• _PROBLEM STATEMENT_: The answer is to be an exact copy of the lines below running from the line with "A few times a week (593, 358)" down to the line with "TOS (250, 2492)", both ends included, and nothing more.

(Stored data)
────────

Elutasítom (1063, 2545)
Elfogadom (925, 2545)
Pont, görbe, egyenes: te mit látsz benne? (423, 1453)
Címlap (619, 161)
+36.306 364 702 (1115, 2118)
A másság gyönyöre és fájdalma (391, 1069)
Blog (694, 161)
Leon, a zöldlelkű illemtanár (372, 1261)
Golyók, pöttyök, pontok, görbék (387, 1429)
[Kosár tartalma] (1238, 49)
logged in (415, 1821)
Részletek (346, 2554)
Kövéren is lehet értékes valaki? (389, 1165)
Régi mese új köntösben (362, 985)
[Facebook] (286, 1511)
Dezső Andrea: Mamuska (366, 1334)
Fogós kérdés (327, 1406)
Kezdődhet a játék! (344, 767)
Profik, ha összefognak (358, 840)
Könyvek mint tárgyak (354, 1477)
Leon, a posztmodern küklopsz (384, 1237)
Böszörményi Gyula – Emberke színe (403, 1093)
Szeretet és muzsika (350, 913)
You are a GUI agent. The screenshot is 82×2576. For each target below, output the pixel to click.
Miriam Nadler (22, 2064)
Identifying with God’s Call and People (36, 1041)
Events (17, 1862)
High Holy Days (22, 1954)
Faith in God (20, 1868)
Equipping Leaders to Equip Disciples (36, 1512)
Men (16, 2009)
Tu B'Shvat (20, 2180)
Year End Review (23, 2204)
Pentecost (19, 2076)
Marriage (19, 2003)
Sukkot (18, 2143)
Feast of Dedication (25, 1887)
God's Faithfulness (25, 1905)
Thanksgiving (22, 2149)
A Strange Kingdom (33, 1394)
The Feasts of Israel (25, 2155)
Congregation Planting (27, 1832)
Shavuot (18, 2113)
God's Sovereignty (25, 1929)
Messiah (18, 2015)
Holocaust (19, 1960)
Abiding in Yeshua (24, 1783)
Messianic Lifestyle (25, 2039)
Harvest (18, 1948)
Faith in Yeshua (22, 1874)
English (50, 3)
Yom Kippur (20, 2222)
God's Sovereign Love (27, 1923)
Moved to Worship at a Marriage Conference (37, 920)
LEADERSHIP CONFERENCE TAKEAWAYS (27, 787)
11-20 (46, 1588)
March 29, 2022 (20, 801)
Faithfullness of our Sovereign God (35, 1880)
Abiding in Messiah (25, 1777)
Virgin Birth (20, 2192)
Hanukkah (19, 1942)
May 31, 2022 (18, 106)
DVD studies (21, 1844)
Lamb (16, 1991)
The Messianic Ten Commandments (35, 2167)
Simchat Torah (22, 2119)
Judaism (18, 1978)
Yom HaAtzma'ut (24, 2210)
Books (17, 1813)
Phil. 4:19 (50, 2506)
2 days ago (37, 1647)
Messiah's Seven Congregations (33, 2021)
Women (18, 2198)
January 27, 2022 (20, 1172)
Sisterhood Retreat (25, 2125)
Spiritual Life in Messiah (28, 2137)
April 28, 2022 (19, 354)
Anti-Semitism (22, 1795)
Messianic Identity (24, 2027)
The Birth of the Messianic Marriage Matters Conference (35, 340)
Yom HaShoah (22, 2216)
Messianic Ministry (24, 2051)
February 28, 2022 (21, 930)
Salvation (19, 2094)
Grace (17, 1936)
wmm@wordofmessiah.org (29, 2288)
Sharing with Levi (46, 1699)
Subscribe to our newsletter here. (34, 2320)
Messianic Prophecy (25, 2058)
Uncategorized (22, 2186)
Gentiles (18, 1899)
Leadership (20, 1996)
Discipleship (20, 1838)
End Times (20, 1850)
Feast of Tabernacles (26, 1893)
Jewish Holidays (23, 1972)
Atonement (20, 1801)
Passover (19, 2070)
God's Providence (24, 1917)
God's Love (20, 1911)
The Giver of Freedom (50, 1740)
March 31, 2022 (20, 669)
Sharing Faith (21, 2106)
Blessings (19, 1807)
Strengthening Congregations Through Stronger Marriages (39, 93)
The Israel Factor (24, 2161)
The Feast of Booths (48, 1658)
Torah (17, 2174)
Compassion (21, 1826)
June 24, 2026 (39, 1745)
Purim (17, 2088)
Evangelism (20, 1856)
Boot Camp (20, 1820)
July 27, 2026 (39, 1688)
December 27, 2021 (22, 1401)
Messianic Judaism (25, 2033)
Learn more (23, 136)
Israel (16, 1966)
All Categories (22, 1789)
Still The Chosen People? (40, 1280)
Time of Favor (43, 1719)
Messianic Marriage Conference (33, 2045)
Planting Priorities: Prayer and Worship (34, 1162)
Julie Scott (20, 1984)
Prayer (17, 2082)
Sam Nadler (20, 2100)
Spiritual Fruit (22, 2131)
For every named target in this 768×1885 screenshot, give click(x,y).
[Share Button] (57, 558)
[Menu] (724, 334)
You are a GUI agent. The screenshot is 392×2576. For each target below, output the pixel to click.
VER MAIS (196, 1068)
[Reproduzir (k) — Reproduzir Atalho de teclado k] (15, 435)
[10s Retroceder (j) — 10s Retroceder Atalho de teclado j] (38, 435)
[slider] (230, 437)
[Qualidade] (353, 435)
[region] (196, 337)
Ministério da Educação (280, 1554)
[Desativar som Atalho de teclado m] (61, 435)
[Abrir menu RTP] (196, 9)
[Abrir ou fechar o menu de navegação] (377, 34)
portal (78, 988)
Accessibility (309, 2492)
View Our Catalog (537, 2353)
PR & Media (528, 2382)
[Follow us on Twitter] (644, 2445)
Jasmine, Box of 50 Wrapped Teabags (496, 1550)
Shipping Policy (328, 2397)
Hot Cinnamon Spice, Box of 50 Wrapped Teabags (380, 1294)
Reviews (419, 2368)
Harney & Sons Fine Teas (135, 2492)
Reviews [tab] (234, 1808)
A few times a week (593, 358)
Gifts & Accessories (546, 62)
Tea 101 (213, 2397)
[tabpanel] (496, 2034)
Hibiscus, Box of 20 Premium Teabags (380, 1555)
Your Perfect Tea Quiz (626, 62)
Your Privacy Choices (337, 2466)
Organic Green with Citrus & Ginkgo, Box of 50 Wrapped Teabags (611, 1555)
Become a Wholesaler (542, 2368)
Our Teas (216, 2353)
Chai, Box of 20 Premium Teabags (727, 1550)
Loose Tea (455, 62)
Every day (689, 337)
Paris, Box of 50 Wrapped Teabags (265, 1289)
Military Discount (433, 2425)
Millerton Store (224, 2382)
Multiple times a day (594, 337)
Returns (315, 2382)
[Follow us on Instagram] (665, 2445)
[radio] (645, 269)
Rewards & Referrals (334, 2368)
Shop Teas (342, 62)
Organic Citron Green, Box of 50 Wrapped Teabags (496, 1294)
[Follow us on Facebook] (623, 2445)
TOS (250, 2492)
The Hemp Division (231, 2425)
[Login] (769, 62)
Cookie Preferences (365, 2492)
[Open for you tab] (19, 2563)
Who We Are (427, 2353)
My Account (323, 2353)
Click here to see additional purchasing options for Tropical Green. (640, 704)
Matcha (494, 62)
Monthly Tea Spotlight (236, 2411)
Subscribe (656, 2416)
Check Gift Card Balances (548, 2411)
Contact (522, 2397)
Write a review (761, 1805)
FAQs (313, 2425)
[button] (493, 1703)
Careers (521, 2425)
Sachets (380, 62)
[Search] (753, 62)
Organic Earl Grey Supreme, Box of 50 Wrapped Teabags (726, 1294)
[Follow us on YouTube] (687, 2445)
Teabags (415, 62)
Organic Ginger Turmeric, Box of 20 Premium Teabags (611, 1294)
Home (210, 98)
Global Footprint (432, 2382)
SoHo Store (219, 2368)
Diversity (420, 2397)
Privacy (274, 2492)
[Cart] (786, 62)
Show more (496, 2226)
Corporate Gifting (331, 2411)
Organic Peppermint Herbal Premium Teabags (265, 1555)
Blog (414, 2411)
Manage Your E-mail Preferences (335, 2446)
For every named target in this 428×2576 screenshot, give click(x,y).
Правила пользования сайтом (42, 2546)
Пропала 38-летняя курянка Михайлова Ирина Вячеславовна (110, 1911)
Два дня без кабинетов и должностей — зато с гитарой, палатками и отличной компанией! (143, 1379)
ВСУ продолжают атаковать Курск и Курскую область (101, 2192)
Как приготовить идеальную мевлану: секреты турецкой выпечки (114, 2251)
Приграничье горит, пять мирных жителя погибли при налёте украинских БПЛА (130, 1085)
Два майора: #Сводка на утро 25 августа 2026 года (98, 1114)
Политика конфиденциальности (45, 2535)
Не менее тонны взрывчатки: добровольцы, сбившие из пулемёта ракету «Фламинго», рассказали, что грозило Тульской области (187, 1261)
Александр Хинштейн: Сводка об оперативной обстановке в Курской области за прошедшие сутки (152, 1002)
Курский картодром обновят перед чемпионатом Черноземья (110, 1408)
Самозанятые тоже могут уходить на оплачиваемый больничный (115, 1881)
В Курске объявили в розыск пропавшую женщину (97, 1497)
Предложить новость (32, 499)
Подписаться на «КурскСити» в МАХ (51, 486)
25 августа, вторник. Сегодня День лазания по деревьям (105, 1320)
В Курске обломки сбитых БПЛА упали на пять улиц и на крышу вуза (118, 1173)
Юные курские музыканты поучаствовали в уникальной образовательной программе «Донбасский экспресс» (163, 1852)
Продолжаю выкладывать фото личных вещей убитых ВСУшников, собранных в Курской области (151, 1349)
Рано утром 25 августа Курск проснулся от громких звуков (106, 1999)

────────

• _RESULT FOR THIS TASK_:
A few times a week (593, 358)
Gifts & Accessories (546, 62)
Tea 101 (213, 2397)
[tabpanel] (496, 2034)
Hibiscus, Box of 20 Premium Teabags (380, 1555)
Your Perfect Tea Quiz (626, 62)
Your Privacy Choices (337, 2466)
Organic Green with Citrus & Ginkgo, Box of 50 Wrapped Teabags (611, 1555)
Become a Wholesaler (542, 2368)
Our Teas (216, 2353)
Chai, Box of 20 Premium Teabags (727, 1550)
Loose Tea (455, 62)
Every day (689, 337)
Paris, Box of 50 Wrapped Teabags (265, 1289)
Military Discount (433, 2425)
Millerton Store (224, 2382)
Multiple times a day (594, 337)
Returns (315, 2382)
[Follow us on Instagram] (665, 2445)
[radio] (645, 269)
Rewards & Referrals (334, 2368)
Shop Teas (342, 62)
Organic Citron Green, Box of 50 Wrapped Teabags (496, 1294)
[Follow us on Facebook] (623, 2445)
TOS (250, 2492)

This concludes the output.